Work on PRs #2388 #2454 is currently blocked due to challenges trying to get item rows to evaluate correctly from items, data_items and external actions contexts.

At the core of the issue is the way in which a general template parser does a 1-time pass of all data before it is sent to the relevant items/data_items processors, replacing dynamic variables where known and leaving partial expressions as-is.

This becomes problematic when using items that need to evaluate some sort of @item logic, as associated variables could be outdated and/or replaced with values that no longer evaluator. E.g. @item.name=== @local.name will reach the expression as @item.name===name_without_quotation. Even if defining @item.name==="@local.name" we can run into issues with quoted "undefined" values and such. There's also additional issues created when working with item actions that target different items (e.g. set_item: _index:1).

All of these issues are also extracted away behind multiple layers of templateParser logic which are incredibly confusing and hard to follow (lots of hack/temp workarounds to fix legacy bugs)

Moving forwards it seems like the best solution would be to completely detach the data_items processor from the main parser, and let it handle it's own evaluation methods. This also would offer a nice staging ground/proof-of-concept for implementing an alternative template parser (or at least offer ways to start decoupling some of the more complex parts)

This PR is a step towards decoupling, by refactoring the existing AppStringParser to better handle mixed use cases of JS and string evaluation.

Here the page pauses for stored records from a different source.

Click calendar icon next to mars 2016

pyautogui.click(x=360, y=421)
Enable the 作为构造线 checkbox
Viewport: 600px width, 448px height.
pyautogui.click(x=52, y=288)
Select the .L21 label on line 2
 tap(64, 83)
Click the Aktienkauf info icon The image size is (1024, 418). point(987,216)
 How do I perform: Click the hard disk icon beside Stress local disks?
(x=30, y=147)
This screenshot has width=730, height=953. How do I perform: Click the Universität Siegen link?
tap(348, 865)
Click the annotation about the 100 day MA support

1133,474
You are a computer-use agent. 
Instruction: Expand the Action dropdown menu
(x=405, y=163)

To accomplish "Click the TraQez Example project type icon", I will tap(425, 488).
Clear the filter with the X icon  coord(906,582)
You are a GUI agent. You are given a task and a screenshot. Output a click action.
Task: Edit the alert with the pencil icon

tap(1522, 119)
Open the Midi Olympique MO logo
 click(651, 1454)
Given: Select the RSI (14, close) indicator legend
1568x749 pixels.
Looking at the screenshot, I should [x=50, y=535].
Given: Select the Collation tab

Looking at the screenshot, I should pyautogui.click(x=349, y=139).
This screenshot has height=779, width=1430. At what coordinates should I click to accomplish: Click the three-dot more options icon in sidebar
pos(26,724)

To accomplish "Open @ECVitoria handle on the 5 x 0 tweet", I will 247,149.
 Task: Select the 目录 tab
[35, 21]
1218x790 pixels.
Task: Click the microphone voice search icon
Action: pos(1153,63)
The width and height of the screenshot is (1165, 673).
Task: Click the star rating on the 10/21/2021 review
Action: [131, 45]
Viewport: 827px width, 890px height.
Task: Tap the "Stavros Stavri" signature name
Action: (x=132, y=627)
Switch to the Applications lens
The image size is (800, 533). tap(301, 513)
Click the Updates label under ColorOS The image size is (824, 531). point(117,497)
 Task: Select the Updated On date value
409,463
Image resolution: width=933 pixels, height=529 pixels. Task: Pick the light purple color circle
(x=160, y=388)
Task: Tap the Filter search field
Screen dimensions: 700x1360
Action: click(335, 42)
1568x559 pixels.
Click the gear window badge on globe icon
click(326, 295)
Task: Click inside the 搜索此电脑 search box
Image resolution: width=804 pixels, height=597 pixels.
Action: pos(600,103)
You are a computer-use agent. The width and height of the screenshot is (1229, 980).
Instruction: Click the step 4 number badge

This parser will then be used as a drop-in replacement to process dynamic templates within data_items

This should unblock the immediate issues with #2454

Dev Notes

Unfortunately I made the age-old mistake of both renaming a file and making changes, so the diffs appear larger than in reality. The main change is to change the order of priority of the previous AppSringEvaluator so that it first attempts to evaluate as JS before using a fallback of string replacement. This should allow for any valid javascript expression to be evaluated.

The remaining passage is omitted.